Pharmacokinetic/pharmacodynamic modeling of ketoprofen and flunixin at piglet castration and tail-docking.

Abstract

This study performed population‐pharmacokinetic/pharmacodynamic (pop‐PK/PD) modeling of ketoprofen and flunixin in piglets undergoing routine castration and tail‐docking, utilizing previously published data. Six‐day‐old male piglets (8/group) received either ketoprofen (3.0 mg/kg) or flunixin (2.2 mg/kg) intramuscularly. Two hours post‐dose, piglets were castrated and tail docked. Inhibitory indirect response models were developed utilizing plasma cortisol or interstitial fluid prostaglandin E2 (PGE2) concentration data. Plasma IC50 for ketoprofen utilizing PGE2 as a biomarker was 1.2 μg/ml, and ED50 for was 5.83 mg/kg. The ED50 calculated using cortisol was 4.36 mg/kg; however, the IC50 was high, at 2.56 μg/ml. A large degree of inter‐individual variability (124.08%) was also associated with the cortisol IC50 following ketoprofen administration.
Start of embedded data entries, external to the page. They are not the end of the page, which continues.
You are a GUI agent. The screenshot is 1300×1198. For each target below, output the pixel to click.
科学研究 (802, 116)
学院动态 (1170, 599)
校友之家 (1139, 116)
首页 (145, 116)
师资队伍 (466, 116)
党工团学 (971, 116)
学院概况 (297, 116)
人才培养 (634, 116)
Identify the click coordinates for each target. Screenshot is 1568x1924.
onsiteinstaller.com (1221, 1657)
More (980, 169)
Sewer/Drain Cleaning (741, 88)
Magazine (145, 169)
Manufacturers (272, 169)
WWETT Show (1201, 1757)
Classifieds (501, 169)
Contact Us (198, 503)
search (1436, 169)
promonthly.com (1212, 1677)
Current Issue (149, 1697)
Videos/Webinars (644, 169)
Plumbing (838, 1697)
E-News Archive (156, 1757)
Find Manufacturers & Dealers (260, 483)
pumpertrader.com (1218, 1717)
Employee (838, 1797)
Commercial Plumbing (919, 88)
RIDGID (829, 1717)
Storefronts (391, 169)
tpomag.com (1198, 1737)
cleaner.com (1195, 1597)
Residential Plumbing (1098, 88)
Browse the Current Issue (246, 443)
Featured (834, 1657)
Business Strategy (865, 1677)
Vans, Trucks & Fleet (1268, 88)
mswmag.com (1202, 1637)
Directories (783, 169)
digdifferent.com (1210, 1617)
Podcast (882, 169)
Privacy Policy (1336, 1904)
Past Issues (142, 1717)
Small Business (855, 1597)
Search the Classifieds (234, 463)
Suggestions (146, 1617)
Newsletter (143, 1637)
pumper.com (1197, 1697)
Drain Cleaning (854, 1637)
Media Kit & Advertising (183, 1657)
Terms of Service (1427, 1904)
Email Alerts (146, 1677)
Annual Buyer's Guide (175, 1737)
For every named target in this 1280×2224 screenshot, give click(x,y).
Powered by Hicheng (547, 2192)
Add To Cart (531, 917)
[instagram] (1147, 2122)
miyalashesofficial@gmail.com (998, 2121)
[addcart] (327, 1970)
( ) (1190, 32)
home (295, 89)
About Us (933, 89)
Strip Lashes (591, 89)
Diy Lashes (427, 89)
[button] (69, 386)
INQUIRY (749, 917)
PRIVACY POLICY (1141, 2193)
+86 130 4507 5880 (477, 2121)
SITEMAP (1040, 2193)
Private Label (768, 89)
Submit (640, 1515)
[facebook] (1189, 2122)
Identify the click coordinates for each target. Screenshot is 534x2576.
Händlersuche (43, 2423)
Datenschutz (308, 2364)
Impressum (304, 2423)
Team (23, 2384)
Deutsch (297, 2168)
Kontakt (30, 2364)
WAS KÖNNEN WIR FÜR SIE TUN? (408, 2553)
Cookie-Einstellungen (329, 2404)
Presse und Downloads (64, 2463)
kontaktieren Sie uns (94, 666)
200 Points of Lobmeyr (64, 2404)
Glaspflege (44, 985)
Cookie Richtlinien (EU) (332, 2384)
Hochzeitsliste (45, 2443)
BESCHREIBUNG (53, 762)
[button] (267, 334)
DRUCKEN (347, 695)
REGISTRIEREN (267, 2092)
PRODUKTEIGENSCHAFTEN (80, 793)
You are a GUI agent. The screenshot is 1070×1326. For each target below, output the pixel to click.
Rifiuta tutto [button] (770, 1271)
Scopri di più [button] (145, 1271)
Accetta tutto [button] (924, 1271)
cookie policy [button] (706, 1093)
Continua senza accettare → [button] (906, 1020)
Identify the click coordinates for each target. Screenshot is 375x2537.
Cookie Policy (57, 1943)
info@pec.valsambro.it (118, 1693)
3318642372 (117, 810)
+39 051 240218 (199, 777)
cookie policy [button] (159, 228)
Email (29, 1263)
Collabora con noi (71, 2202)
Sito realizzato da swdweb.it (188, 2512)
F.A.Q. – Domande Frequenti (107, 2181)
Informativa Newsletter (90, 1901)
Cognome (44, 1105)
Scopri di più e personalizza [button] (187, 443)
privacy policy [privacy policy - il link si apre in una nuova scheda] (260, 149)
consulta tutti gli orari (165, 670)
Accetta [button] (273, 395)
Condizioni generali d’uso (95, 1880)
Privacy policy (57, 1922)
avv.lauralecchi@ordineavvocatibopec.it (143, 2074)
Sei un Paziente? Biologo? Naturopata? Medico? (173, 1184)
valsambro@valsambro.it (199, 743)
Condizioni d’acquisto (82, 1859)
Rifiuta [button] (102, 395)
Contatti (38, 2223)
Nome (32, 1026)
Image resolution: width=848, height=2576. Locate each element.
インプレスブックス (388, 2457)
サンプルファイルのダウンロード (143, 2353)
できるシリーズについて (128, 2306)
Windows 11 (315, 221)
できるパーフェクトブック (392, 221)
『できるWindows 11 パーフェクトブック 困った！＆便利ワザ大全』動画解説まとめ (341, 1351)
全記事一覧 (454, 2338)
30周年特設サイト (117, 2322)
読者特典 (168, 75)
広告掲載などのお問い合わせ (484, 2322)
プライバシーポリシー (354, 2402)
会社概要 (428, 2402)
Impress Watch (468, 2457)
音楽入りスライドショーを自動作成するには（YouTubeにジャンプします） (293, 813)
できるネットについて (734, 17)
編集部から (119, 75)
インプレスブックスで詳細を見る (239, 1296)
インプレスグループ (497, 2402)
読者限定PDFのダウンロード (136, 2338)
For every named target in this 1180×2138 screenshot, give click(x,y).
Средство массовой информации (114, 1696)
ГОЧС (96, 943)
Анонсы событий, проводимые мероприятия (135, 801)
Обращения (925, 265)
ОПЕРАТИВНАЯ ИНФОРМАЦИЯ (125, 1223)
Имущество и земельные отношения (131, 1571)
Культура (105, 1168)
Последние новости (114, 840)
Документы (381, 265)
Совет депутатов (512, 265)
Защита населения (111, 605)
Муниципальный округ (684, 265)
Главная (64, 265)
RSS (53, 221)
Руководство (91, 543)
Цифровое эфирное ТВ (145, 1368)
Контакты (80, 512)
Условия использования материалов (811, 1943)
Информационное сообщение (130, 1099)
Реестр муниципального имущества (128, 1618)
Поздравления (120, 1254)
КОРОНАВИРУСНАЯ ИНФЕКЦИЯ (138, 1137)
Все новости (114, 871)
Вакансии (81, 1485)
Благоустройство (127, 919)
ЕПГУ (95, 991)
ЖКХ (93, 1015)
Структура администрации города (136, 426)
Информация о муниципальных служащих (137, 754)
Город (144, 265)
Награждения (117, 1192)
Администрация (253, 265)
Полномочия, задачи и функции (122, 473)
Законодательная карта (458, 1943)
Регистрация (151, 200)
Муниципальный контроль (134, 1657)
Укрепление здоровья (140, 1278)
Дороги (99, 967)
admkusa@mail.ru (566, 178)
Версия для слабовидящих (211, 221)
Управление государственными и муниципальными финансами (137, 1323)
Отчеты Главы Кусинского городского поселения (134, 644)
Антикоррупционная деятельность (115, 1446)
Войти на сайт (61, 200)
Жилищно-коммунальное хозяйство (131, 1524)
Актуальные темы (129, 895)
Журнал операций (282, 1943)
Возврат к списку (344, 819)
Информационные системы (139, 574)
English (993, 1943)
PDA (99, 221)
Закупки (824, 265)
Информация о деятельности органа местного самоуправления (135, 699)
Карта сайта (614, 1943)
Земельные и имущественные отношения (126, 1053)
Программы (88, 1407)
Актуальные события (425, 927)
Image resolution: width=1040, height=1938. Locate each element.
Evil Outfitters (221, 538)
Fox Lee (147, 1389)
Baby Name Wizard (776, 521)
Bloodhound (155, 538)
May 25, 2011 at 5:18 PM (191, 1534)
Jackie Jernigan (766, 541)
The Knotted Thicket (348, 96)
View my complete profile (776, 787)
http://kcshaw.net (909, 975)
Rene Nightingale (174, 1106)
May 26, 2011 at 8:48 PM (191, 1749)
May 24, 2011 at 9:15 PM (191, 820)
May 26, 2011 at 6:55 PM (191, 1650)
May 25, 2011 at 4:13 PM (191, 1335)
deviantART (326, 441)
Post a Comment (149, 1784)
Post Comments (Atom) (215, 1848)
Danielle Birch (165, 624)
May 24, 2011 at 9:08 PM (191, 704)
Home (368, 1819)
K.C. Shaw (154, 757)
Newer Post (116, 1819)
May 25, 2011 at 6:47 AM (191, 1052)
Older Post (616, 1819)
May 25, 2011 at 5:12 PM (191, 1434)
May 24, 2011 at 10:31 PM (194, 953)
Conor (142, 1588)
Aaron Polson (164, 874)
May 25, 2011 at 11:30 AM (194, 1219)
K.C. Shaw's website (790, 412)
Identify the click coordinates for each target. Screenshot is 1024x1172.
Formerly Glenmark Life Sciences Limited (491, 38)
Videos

IC50 for flunixin utilizing cortisol as a biomarker was 0.06 μg/ml, and ED50 was 0.51 mg/kg. The results show that the currently marketed doses of ketoprofen (3.0 mg/kg) and flunixin (2.2 mg/kg) correspond to drug responses of 33.97% (ketoprofen‐PGE2), 40.75% (ketoprofen‐cortisol), and 81.05% (flunixin‐cortisol) of the maximal possible responses. Given this information, flunixin may be the best NSAID to use in mitigating castration and tail‐docking pain at the current label dose.